Updated at bottom
To be clear, this is not an application to monitor app engine itself, but rather to monitor other servers, web servers specifically, from the (hopefully) reliable App Engine infrastructure. If you aren’t familiar with it, Googles App Engine is a true cloud computing platform that operates in terms of hosting applications directly, rather than hosting a Linux instance on their servers and then running applications on top of it. While i’m sure the foundation is probably Linux, you won’t ever see that because it is abstracted away. App Engine is completely free to use for apps like this with very low resource requirements, but if an application did require more resources than Googles fairly generous free allocation, they will let you pay for more.
The driving force for writing this bit of code was twofold:
First, there are plenty of monitoring services available but most of them require payment if you want anything more than 1 hour granularity, and most of them will only tell you a server was unavailable, they won’t tell you why, or give you much in the way of notification choices. As I love the Prowl push notification system on my iPod, support for it was essential, and that required writing something myself.
Second, writing this code was a great exercise that will help when I write other, larger Python web applications using App Engine, Django or other web application frameworks.
“Major” features to note:
- Monitors an arbitrary list of web servers entered by the administrator
- Supports both SSL (port 443), and non-SSL (port 80)
- Keeps track of current uptime, and displays it to the administrator or to everyone
- Stores the last HTTP response code returned by each server
- Notifies the administrator of an event via email or Prowl
- Reports error code 500 to the administrator
- Reports unreachable servers
In the future:
- Notifications via Facebook, SMS, and Twitter
- Integration of libcloud (already in the git repo) to automate actions based on events
- AJAX interface
- More stuff :)
If you require monitoring and notification of this sort, I assume you can probably figure out how to get App Engine going and upload this code to your own App Engine account, tutorials for this are available all over the web. I will however note that the url “aeservmon.appspot.com” is already taken ;) You may need to change the app name in app.yaml in order to serve it in your own App Engine account.

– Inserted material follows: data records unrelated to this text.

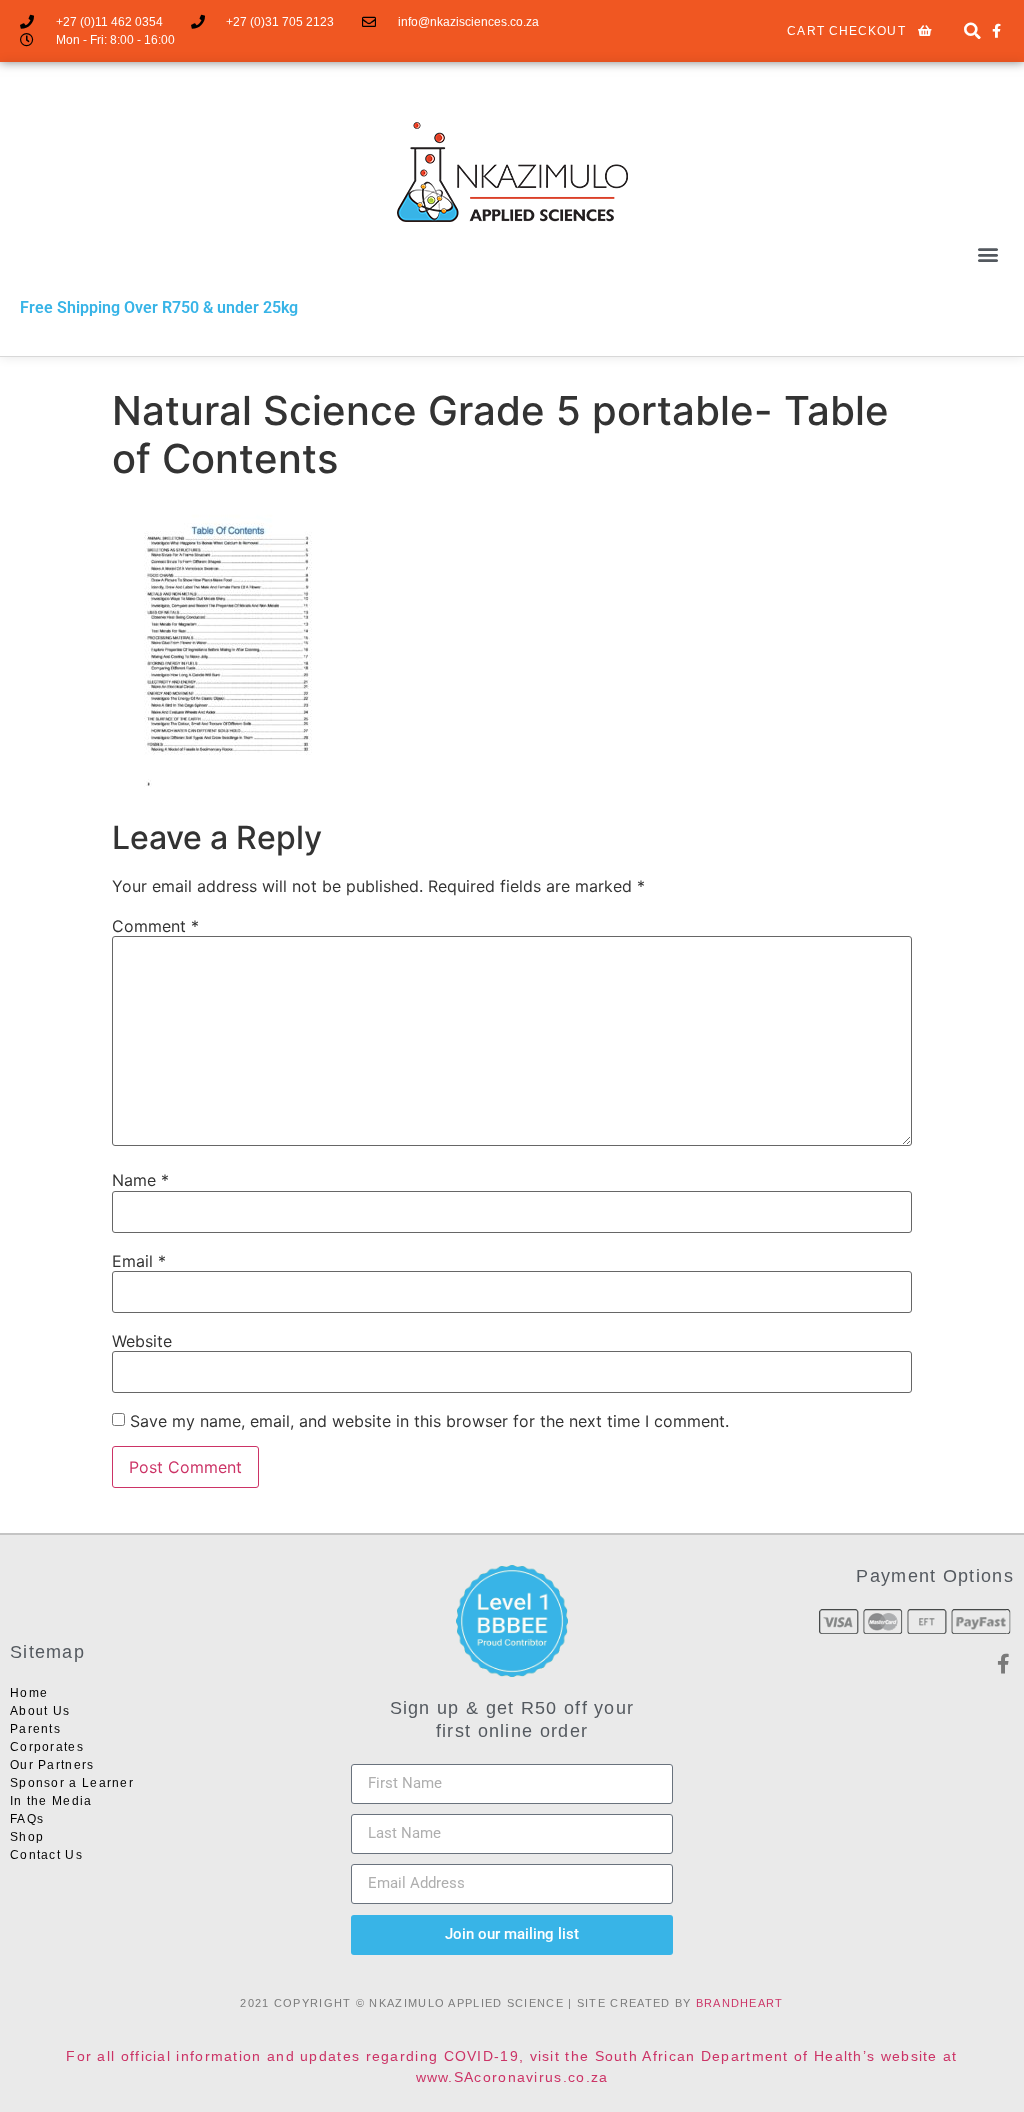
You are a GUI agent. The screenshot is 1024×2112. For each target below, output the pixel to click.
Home (29, 1693)
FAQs (27, 1819)
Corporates (47, 1747)
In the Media (51, 1801)
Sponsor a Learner (72, 1783)
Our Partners (52, 1765)
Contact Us (46, 1855)
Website (142, 1341)
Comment (155, 926)
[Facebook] (996, 30)
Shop (27, 1837)
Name (140, 1180)
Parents (35, 1729)
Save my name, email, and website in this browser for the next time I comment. (429, 1421)
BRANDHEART (740, 2003)
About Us (40, 1711)
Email (139, 1261)
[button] (972, 31)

I would provide this as a free service on my App Engine account, however the CPU requirements shoot up pretty fast for each additional server added to the monitor, so it would quickly be shut down by Google for using too many CPU resources during each server check interval. I advise only adding 10-12 servers to each installation, adding more may require changing the code to reduce resource usage. The intended audience is system administrators with only a few servers to watch, so it may not be a problem for most of you.
Now on to the code……….
While development on this little app is not finished and i have much more to add to it, it is functional and reliable in my testing, so I have decided to open source it in its current state, and publish it on GitHub:
Notification methods that have been implemented and tested include Email and Prowl, both work out of the box but Prowl requires you to enter your Prowl API key in the admin interface. If you enter an invalid API key, the interface will show an error icon next to the key. Twitter support is in the codebase but currently disabled, as the twitter module i was using appears to require temporary files which Google does not allow. I may hack around in the module to remove that requirement or just implement twitter notifications myself. Facebook and SMS notifications are also being worked on.

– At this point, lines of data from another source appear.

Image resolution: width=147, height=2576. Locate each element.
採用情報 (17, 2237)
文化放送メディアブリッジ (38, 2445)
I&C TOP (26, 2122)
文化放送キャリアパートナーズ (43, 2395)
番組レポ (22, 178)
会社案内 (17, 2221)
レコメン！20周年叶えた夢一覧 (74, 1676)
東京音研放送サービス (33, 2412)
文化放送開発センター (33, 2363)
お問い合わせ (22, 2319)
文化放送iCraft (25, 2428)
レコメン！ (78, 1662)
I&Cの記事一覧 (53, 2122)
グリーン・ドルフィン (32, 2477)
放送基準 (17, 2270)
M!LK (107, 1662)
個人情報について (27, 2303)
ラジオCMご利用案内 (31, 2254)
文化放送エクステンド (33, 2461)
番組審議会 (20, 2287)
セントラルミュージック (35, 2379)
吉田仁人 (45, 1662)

When you login to the admin interface and add a server, the email account you are logged in with is recorded in the database for that server entry, and this address is used to email you if you select the email notification method. Google will not allow email to originate from an email address that is not set as an administrator of the App or the logged in user, so by setting it automatically any problems are avoided. It may be possible to use an external python module to send email, and this MIGHT remove the limitation.
Due to limitations of the App Engine system, checking and uptime recording can only be done in intervals of 1 minute or more, however this is perfectly acceptable for most situations (certainly better than 1 hour). The checking is done by running a specific URL once per minute using the App Engine cron system, and the code behind that URL takes care of updating the database in which status and uptime are recorded for each server, and notifying you of any events if necessary. If you wish to change the checking interval, change the timer in cron.yml.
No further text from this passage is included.